Scraper is a Google Chrome extension. Scraper is a handy scraping tool, perfect for capturing data from web pages and putting it into Google spreadsheets. This tool stands in line with the other scraping software, services and plugins.
Let’s start with installation of this Chrome extension. You may get it here. After installation and activation, go to Londonstockexchange indexes and right-click on any link in the left index list and select ‘Scrape similar’:
A new window will open and you should see something similar to the one below. Scraper has two options for identifying the parts of the page you want to extract, XPath selector or JQuery selector. Those identify multiple elements (e.g., a table or a list), rather than a single HTML element. XPath provides a way to identify parts of the XML/HTML structure to extract content. To become more familiar with XPath, just visit “About XPath” or take a look at w3schools.
In this example, Scraper should default to //td/a/@href. Here’s a quick explanation of how to read this query:
- Since it starts with // it will select “nodes in the document from the current node that match the selection no matter where they are”. For me, this is a trigger to read the query from right to left as we are matching an endpoint pattern.
- “@href” refers to the attribute whose name is href; that is the URL we need.
- “a” refers to the <a> node.
- “td” refers to <td> within the structure.
You may edit the XPath expression, whether at Selector or at Columns area, as well as change the column names. Click “Scrape” and the Scraper will reload with improved results. In the picture above, I added /@href to get only URLs rather than Link names too. Now, click on Export to Google Docs and you get these results in a new spreadsheet.
Refining & Editing Results
As you notice, the URLs we got from the web are just suffixes with a base URL missing. So now, I’ll concatenate using the in-built Google Docs function: CONCATE(string1, string2). Get the base manually online at http://www.londonstockexchange.com. Type in the adjacent cell =CONCAT(“base url”, A2) and press enter. Don’t forget: the strings are to be always quoted when in functions, indexes not:
Now, select cell B2 and fill the column down to get full URLs for all the links. That’s it.

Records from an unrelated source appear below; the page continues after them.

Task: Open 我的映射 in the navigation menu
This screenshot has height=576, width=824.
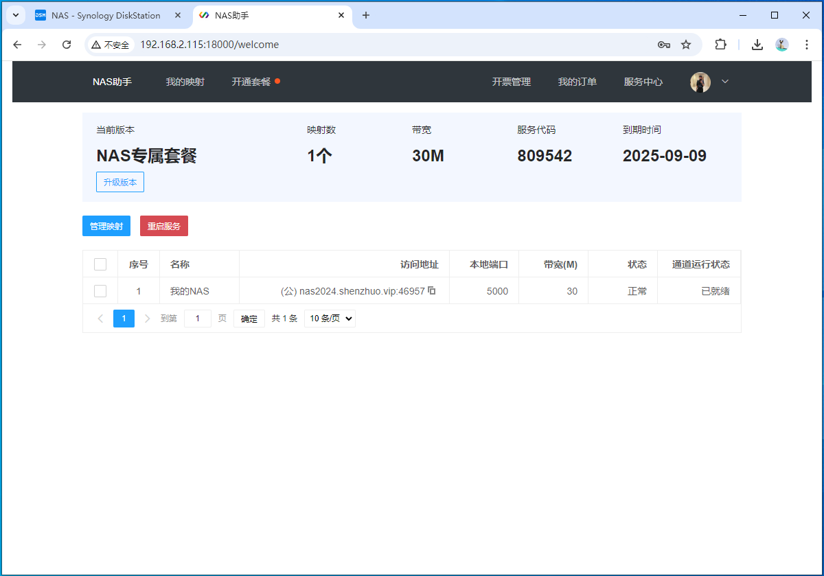Action: (x=185, y=82)

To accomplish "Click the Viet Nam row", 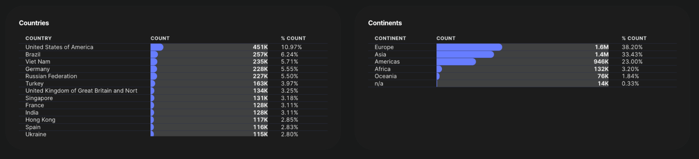I will (173, 62).
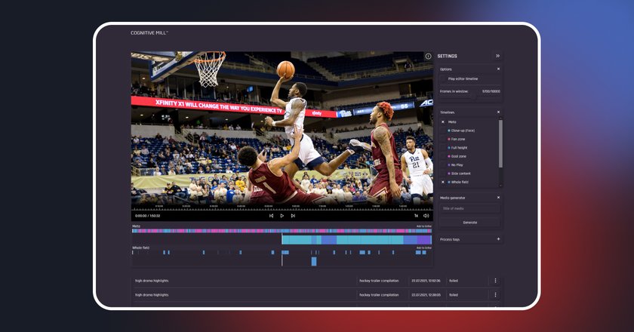Enable Play editor timeline checkbox
This screenshot has height=332, width=634.
tap(443, 79)
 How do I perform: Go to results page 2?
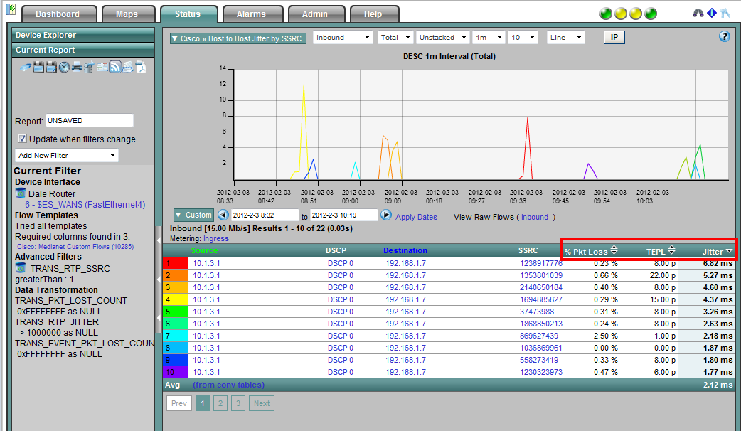pos(221,403)
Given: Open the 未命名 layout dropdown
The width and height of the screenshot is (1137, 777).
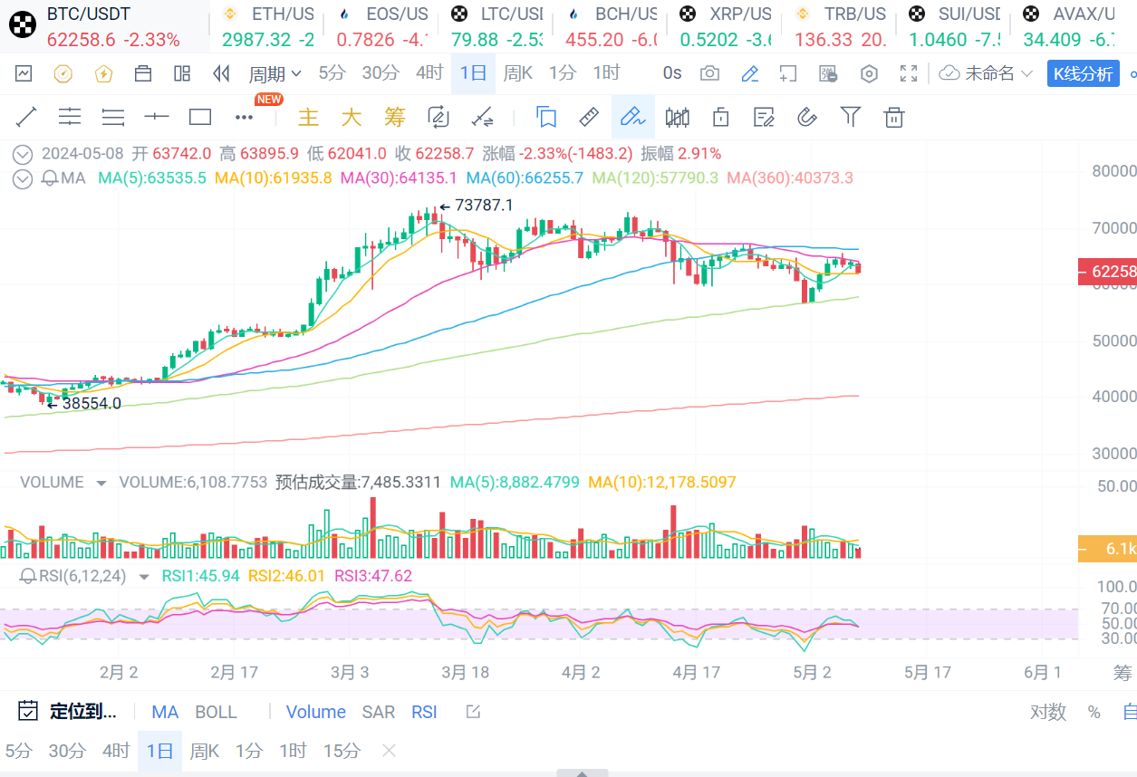Looking at the screenshot, I should coord(987,73).
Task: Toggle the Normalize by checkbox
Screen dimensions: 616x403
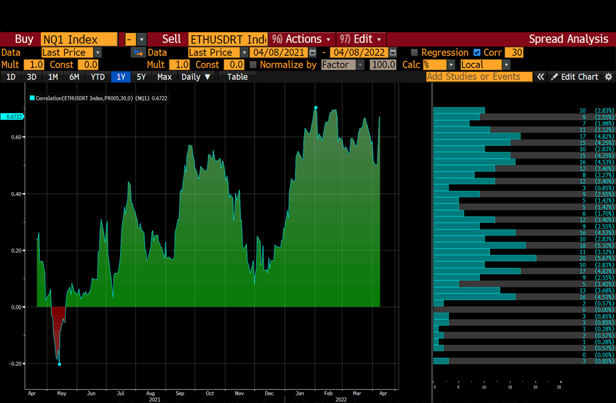Action: coord(253,64)
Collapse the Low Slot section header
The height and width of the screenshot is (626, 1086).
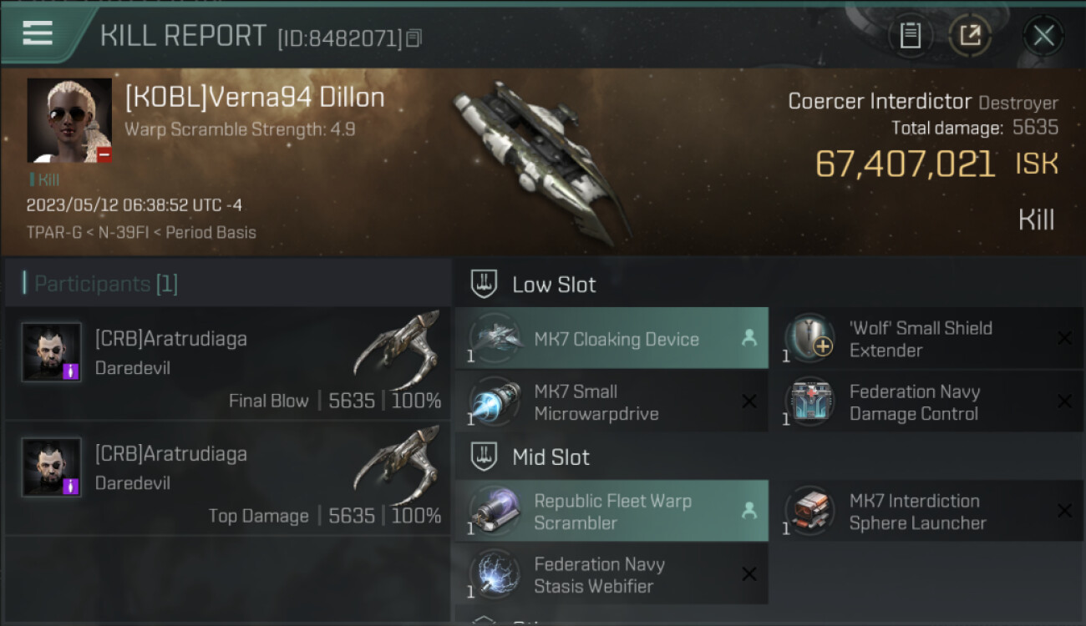click(553, 285)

How to select and auto-fill: put the cursor into the bottom-right corner of a cell, turning its image into a thin cross, press it and pull it down to auto-fill.
Other Points to Mention
When you want to scrape tabled structures, select an area and again right-click “Scrape similar”:
This Scraper doesn’t identify images, unless you specify a link to image inside the HTML element using an additional Xpath selector, as in the picture below:
How to Get an Additional XPath Selector to Image Link
- Enable Google Chrome developers tool by Ctrl+Shift+I.
- In the tab that appears, pick the loupe to point (& click) at the element, and then right-click at the highlighted element in the tab and select Copy XPath!
- I cut the last part of XPath expression to be an additional selector, the last part being ‘/img’ and I added ‘@scr’ to select the very ‘scr’ attribute value.
No sorcery, just try it! Now, we’ve got the spreadsheet with image URLs.